= WORK ITEM =
Could you restate the whole listing word for word?

= EXERCISE MATERIALS =
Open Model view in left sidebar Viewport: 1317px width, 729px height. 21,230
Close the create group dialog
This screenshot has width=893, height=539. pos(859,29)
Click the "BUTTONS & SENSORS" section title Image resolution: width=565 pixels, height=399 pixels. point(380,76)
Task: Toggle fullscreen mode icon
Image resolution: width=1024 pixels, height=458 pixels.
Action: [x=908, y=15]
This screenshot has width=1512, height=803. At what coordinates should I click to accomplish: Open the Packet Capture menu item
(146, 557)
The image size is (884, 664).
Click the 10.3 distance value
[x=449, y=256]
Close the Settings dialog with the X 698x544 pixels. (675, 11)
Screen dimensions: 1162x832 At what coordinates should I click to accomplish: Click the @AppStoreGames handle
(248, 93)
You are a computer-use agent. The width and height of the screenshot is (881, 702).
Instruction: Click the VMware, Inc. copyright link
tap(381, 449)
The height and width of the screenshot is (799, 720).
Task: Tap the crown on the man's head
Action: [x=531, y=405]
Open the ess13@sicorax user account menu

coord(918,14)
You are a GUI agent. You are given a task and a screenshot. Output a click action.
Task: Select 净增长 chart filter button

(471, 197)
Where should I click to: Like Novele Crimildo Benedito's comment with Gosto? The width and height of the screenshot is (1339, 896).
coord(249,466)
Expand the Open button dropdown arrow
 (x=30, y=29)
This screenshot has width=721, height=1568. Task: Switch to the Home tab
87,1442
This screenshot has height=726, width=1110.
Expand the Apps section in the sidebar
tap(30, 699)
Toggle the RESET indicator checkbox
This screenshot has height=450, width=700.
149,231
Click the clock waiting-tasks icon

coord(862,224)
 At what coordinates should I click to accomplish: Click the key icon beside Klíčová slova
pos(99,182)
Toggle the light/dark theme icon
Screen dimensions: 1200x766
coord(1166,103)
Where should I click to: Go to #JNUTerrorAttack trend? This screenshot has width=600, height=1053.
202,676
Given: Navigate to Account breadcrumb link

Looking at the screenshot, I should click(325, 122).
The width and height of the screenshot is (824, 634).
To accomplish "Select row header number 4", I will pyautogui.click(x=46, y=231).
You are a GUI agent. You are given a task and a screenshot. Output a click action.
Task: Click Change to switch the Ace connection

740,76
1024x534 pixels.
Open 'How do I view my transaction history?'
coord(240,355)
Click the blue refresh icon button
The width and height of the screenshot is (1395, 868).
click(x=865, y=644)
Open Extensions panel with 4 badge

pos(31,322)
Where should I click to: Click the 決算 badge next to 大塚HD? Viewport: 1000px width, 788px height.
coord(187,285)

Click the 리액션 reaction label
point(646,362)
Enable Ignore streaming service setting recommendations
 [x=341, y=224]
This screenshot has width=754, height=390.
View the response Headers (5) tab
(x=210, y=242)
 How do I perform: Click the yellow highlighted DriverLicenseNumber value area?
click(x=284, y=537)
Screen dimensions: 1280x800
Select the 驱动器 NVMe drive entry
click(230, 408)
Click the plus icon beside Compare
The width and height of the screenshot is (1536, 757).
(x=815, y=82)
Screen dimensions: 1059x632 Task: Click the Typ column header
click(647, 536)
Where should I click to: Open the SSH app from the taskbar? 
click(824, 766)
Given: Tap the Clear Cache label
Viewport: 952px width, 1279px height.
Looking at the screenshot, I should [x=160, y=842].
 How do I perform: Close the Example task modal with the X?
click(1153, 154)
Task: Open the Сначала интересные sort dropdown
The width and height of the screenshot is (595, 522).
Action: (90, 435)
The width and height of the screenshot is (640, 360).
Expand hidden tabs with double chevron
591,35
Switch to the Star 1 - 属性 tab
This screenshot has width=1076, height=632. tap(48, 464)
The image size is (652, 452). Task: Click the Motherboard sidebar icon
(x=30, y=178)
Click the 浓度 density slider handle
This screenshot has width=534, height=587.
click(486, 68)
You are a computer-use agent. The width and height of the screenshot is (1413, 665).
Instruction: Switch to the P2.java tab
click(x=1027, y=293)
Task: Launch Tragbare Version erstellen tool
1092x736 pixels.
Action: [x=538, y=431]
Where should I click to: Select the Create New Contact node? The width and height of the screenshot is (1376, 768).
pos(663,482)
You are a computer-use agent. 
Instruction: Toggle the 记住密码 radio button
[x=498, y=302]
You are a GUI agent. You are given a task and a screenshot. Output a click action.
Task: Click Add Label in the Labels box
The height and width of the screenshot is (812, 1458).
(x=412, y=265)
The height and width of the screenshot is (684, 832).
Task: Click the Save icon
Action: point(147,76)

= SOLUTION TO THIS EXERCISE =
Open Model view in left sidebar Viewport: 1317px width, 729px height. 21,230
Close the create group dialog
This screenshot has width=893, height=539. pos(859,29)
Click the "BUTTONS & SENSORS" section title Image resolution: width=565 pixels, height=399 pixels. point(380,76)
Task: Toggle fullscreen mode icon
Image resolution: width=1024 pixels, height=458 pixels.
Action: [x=908, y=15]
This screenshot has width=1512, height=803. At what coordinates should I click to accomplish: Open the Packet Capture menu item
(146, 557)
The image size is (884, 664).
Click the 10.3 distance value
[x=449, y=256]
Close the Settings dialog with the X 698x544 pixels. (675, 11)
Screen dimensions: 1162x832 At what coordinates should I click to accomplish: Click the @AppStoreGames handle
(248, 93)
You are a computer-use agent. The width and height of the screenshot is (881, 702).
Instruction: Click the VMware, Inc. copyright link
tap(381, 449)
The height and width of the screenshot is (799, 720).
Task: Tap the crown on the man's head
Action: [x=531, y=405]
Open the ess13@sicorax user account menu

coord(918,14)
You are a GUI agent. You are given a task and a screenshot. Output a click action.
Task: Select 净增长 chart filter button

(471, 197)
Where should I click to: Like Novele Crimildo Benedito's comment with Gosto? The width and height of the screenshot is (1339, 896).
coord(249,466)
Expand the Open button dropdown arrow
 (x=30, y=29)
This screenshot has width=721, height=1568. Task: Switch to the Home tab
87,1442
This screenshot has height=726, width=1110.
Expand the Apps section in the sidebar
tap(30, 699)
Toggle the RESET indicator checkbox
This screenshot has height=450, width=700.
149,231
Click the clock waiting-tasks icon

coord(862,224)
 At what coordinates should I click to accomplish: Click the key icon beside Klíčová slova
pos(99,182)
Toggle the light/dark theme icon
Screen dimensions: 1200x766
coord(1166,103)
Where should I click to: Go to #JNUTerrorAttack trend? This screenshot has width=600, height=1053.
202,676
Given: Navigate to Account breadcrumb link

Looking at the screenshot, I should click(325, 122).
The width and height of the screenshot is (824, 634).
To accomplish "Select row header number 4", I will pyautogui.click(x=46, y=231).
You are a GUI agent. You are given a task and a screenshot. Output a click action.
Task: Click Change to switch the Ace connection

740,76
1024x534 pixels.
Open 'How do I view my transaction history?'
coord(240,355)
Click the blue refresh icon button
The width and height of the screenshot is (1395, 868).
click(x=865, y=644)
Open Extensions panel with 4 badge

pos(31,322)
Where should I click to: Click the 決算 badge next to 大塚HD? Viewport: 1000px width, 788px height.
coord(187,285)

Click the 리액션 reaction label
point(646,362)
Enable Ignore streaming service setting recommendations
 [x=341, y=224]
This screenshot has width=754, height=390.
View the response Headers (5) tab
(x=210, y=242)
 How do I perform: Click the yellow highlighted DriverLicenseNumber value area?
click(x=284, y=537)
Screen dimensions: 1280x800
Select the 驱动器 NVMe drive entry
click(230, 408)
Click the plus icon beside Compare
The width and height of the screenshot is (1536, 757).
(x=815, y=82)
Screen dimensions: 1059x632 Task: Click the Typ column header
click(647, 536)
Where should I click to: Open the SSH app from the taskbar? 
click(824, 766)
Given: Tap the Clear Cache label
Viewport: 952px width, 1279px height.
Looking at the screenshot, I should [x=160, y=842].
 How do I perform: Close the Example task modal with the X?
click(1153, 154)
Task: Open the Сначала интересные sort dropdown
The width and height of the screenshot is (595, 522).
Action: (90, 435)
The width and height of the screenshot is (640, 360).
Expand hidden tabs with double chevron
591,35
Switch to the Star 1 - 属性 tab
This screenshot has width=1076, height=632. tap(48, 464)
The image size is (652, 452). Task: Click the Motherboard sidebar icon
(x=30, y=178)
Click the 浓度 density slider handle
This screenshot has width=534, height=587.
click(486, 68)
You are a computer-use agent. The width and height of the screenshot is (1413, 665).
Instruction: Switch to the P2.java tab
click(x=1027, y=293)
Task: Launch Tragbare Version erstellen tool
1092x736 pixels.
Action: [x=538, y=431]
Where should I click to: Select the Create New Contact node? The width and height of the screenshot is (1376, 768).
pos(663,482)
You are a computer-use agent. 
Instruction: Toggle the 记住密码 radio button
[x=498, y=302]
You are a GUI agent. You are given a task and a screenshot. Output a click action.
Task: Click Add Label in the Labels box
The height and width of the screenshot is (812, 1458).
(x=412, y=265)
The height and width of the screenshot is (684, 832).
Task: Click the Save icon
Action: point(147,76)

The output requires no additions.